La trayectoria de Pedro Navarro es espectacular, digna del mejor cine, novela o teatro si hubiera sido conocido por un guionista o por el mismísimo Cervantes del que le separó un siglo, y quién sabe si al gran autor del Quijote, no le inspiró la figura del navarro que en la cárcel norteafricana le echó una mano para salir del encierro. En Orán, la plaza fuerte tan disputada con el Turco, hay una fortificación diseñada por Pedro Navarro, al que se le tiene allí como forjador del mejor atractivo turístico actual de esta ciudad argelina de millón y medio de habitantes, que cuenta desde hace poco tiempo con una directora del Instituto Cervantes, la cascantina Inmaculada Jiménez. Bien hará en divulgar esta figura tan especial como la de Pedro Navarro, dentro de las refriegas cristianas contra la armada turca tras la caída de Constantinopla, y también en la lucha en el Mediterráneo, especialmente en Sicilia y Nápoles entre las monarquías españolas y francesas ansiosas de imperio, con el emperador Carlos I y Francisco I, cuando la gran epopeya americana no impedía a España la intervención por la hegemonía bien probada como católica, en la Europa del Renacimiento y de la escisión protestante. Brindo a especialistas en historia militar, como Jesús María Ruiz Vidondo, el deseo de profundizar en el personaje y en el contexto en que vive.

La biografía de Pedro Navarro es apasionante. De pastor en su pueblo natal, entra en servicio como mandadero del Cardenal Juan de Aragón, hijo a su vez del rey de Nápoles. Se curtió en la guerra, naturalmente marítima, entre florentinos y genoveses, para pasar luego bajo bandera napolitana a asaltar naves de comercio en el Mare Nostrum. Obtuvo pronta fama de corsario aguerrido y fue fichado por el Gran Capitán para trabajar por su causa, nada más doblar la mitad del segundo milenio. Parece o se tiene como tal, inventor del mortífero ingenio de las minas explosivas en las campañas militares, y de otras aportaciones al arte de la Guerra. Fue presentado por Gonzálo de Córdoba ante Fernando el Católico y Francisco Jiménez de Cisneros cuyo V centenario se está celebrando sin la resonancia debida. El excelente historiador padre Tarsicio de Azcona publicó en Diario de Navarra, el día 6 de noviembre de 2017, un excelente artículo al respecto.

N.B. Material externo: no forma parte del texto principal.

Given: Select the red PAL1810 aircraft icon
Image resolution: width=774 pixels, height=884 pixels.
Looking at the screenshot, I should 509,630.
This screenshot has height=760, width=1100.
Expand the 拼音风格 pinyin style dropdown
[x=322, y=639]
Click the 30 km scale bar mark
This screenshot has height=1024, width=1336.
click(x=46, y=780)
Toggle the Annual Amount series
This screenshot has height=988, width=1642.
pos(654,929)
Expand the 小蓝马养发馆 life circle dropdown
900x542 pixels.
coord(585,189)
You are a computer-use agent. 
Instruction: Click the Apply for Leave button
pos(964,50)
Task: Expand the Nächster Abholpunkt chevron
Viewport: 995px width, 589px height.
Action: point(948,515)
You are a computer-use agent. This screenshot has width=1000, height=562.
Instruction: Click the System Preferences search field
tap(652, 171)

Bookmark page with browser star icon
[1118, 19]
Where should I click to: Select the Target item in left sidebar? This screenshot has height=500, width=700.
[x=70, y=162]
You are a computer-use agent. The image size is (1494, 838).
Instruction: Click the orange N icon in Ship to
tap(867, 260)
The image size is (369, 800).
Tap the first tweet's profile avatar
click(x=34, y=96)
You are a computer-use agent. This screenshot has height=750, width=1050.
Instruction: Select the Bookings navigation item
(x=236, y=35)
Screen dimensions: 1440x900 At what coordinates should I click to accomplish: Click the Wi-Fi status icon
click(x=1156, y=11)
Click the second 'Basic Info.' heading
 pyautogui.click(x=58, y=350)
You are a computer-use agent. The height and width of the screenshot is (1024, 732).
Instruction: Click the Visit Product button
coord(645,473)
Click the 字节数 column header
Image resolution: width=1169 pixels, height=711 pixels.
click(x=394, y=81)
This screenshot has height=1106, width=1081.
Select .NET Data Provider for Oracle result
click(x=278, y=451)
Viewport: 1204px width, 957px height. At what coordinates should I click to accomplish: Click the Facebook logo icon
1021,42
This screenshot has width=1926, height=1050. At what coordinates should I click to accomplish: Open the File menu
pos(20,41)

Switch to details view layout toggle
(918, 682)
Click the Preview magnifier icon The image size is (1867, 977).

Ascendido Pedro Navarro a capitán o lugarteniente del ejército español, y como tal toma parte activa en las campañas norteafricanas, como las conquistas de Orán (1509), Trípoli (1510), Argel y otras. Asentadas las plazas fuertes de la ribera mediterránea, lucho contra los franceses y fue hecho prisionero por éstos en la acción de Rávena en 1512, en la que evitó con audacia e inteligencia un mayor desastre. Le perdonaron la vida los captores a cambio de que se pasara a sus filas y así se convirtió en soldado de Francisco I, respetando el rango de general que ostentaba en la armada española. Victorioso en Milán, cayó prisionero de los españoles tras la batalla de Pavía. La paz de Madrid (1526) le devolvió la libertad como al humillado monarca francés con quien volvió a las andadas bélicas, con tan mala suerte para él, que volvió a caer prisionero de los españoles y encerrado en la cárcel de Castelnuovo, en el entorno de Nápoles, murió en 1528.

A través de sus peripecias puede comprenderse una época de gran interés para su estudio. Tiene el personaje ribetes de El Cid, de Javier Mina, de algún Señor de la Guerra de cualquier época, al que su oficio de las armas le dio prestigio y también requiebros en sus ideales patrios.